这是(根据 @Bart Kiers 的答案对原始帖子进行编辑的)完整语法,展示了该问题。这是我实际语法的精简版本,但问题也出现在这里。

grammar test;


options {
    language = 'JavaScript'; 
    output = AST;
} 


statement 
    :   value_assignment_statement  
        EOF
    ;


value_assignment_statement 
    :   IDENT
        '='
        expression                      
    ;

value_expression 
    :   value_list_expression           
    |   IDENT                           
    ;


value_list_expression 
    :   value_enumerated_list       
    ;


value_enumerated_list : '{' unary+ '}'
    ;



term 
    :   LPAREN expression RPAREN        
    |   INTEGER                         
    |   value_expression                
    ;

unary : ( '+' | '-' )* term
    ;

mult :  unary ( ('*' | '/') unary)*
    ;

expression : mult ( ('+' | '-') mult )*
    ;


boolean 
    :   boolean_expression
        EOF
    ;

boolean_expression
    :   boolean_or_expression
    ;

boolean_or_expression 
    :   boolean_and_expression (OR boolean_and_expression)*
    ;

boolean_and_expression 
    :   boolean_rel_expression (AND boolean_rel_expression)*
    ;

boolean_rel_expression
    :   boolean_neg_expression relational_operator boolean_neg_expression
    ;

boolean_neg_expression 
    :   (NOT)? atom
    ;

atom
    :   LPAREN boolean_expression RPAREN
    //| expression
    ;


relational_operator : '=' | '>' | '<';


LPAREN      :   '(';
RPAREN      :   ')';
AND         :   'and';
OR          :   'or';
NOT         :   'not';
IDENT       :   LETTER LETTER+;
INTEGER     :   DIGIT+;
WS          :   (' ' | '\n' | '\r' | '\t')+     { $channel = HIDDEN; };

fragment DIGIT      : '0'..'9';
fragment LETTER     : ('a'..'z' | 'A'..'Z');

我尝试容纳括号布尔表达式,例如 a > 2 或 (b < 3) 位于 atom 规则中的注释行中。当我取消注释这一行并将其包含在语法中时,ANTLR 给出以下错误:

[致命]规则原子由于可从 alts 1,2 到达的递归规则调用而具有非 LL(*) 决策。通过左因子分解或使用语法谓词或使用 backtrack=true 选项进行解析。
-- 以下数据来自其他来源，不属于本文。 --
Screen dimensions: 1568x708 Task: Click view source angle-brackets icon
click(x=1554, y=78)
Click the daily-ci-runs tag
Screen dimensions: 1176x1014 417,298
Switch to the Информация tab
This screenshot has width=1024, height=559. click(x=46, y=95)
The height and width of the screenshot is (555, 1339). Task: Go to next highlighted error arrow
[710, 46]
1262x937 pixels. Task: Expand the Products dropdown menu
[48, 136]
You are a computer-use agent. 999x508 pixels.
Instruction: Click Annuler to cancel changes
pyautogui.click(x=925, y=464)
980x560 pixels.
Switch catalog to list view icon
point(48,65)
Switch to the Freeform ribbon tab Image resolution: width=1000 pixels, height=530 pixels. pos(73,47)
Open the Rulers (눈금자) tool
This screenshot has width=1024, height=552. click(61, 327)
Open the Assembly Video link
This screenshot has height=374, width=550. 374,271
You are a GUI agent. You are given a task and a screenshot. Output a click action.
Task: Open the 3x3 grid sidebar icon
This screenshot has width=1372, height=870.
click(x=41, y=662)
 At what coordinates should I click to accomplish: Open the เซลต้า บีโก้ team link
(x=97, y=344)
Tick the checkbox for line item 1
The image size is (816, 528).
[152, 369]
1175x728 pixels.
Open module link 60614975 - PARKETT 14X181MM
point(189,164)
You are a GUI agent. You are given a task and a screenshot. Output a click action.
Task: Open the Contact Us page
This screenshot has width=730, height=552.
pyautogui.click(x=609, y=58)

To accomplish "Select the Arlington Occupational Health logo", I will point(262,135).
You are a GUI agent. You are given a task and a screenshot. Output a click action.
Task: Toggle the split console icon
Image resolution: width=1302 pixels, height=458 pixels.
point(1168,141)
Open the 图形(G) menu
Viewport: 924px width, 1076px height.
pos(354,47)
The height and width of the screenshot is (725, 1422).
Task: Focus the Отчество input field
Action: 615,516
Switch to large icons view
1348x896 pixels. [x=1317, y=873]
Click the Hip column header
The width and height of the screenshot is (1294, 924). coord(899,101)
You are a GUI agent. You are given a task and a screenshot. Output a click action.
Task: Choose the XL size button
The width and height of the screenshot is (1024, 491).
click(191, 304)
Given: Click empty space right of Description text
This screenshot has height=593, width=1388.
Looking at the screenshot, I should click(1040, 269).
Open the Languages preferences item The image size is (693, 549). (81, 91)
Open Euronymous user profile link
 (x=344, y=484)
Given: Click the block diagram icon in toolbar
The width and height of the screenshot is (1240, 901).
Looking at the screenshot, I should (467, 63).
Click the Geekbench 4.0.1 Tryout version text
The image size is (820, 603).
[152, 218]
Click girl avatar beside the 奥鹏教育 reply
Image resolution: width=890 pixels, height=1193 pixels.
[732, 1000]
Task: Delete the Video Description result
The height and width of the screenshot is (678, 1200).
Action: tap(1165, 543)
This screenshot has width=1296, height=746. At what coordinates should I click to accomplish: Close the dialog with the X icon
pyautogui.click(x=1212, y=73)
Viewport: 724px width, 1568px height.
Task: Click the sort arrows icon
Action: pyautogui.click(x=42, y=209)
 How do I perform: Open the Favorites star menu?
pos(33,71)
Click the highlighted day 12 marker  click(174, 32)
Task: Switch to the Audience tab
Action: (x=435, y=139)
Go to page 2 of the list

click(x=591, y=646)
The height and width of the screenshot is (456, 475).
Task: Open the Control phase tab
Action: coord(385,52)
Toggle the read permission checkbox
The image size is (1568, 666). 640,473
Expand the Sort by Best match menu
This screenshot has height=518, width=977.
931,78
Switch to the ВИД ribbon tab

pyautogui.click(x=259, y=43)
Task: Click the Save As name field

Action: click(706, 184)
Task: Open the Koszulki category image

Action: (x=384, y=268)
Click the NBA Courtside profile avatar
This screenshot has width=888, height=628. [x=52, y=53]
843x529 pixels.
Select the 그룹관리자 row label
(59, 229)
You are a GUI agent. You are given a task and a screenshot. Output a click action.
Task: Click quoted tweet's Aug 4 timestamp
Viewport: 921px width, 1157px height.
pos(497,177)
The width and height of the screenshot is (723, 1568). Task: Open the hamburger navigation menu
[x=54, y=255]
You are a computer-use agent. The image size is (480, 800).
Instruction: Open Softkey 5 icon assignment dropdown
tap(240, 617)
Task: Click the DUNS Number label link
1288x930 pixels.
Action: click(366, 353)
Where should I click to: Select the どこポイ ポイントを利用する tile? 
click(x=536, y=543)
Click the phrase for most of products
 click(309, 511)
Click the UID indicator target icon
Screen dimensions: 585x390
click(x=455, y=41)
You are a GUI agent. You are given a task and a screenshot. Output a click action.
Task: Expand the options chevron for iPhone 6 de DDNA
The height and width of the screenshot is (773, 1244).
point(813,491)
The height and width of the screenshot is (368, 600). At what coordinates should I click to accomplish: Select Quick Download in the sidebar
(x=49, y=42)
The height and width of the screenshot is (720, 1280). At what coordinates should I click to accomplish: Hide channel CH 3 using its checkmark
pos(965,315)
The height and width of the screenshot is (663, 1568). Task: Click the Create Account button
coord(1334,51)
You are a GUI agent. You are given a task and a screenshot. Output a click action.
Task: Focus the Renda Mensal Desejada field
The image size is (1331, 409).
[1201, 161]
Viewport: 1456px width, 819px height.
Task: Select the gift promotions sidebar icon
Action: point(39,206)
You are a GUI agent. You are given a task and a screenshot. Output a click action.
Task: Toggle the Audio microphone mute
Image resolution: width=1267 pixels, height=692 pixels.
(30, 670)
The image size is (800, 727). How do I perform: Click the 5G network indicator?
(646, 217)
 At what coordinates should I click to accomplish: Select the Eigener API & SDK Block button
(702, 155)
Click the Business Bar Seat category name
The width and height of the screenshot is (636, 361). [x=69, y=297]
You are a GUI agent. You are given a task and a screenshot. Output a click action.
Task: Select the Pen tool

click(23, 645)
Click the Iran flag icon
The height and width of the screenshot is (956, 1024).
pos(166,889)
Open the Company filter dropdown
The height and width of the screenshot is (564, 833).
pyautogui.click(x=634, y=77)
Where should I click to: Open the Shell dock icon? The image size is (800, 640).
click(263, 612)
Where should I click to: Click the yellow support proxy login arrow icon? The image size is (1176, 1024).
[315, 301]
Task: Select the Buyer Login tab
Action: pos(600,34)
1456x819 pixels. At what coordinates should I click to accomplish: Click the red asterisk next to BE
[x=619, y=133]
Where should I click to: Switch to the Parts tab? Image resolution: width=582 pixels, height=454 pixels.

我想通过删除递归来解决这个问题,但我似乎无法从 Wikipedia 描述进行转换关于如何删除我自己的东西的左递归

在使用此语法时,我有时希望使用 statement 作为输入的根,例如 abc = 2 + 3,它将一个值分配给名为 abc 的变量。其他时候,我想使用语法来计算以 boolean 作为根的表达式,输入如 abc > > 3且(xyz<5或xyz>10)。当我尝试使用 @Bart 的答案作为模型时,它工作得很好,直到我尝试将 statement 使用的语法部分与 boolean 使用的部分合并。他们都应该能够使用表达式,但这就是我遇到左递归错误的地方。

那么,如何既处理括号又避免左递归问题呢?

I have a small custom scripting language, and I am trying to update it to allow boolean expressions such as a > 2 and a > 2 and (b < 3 or c > 5). It's the parenthetical expressions that I am having trouble with here.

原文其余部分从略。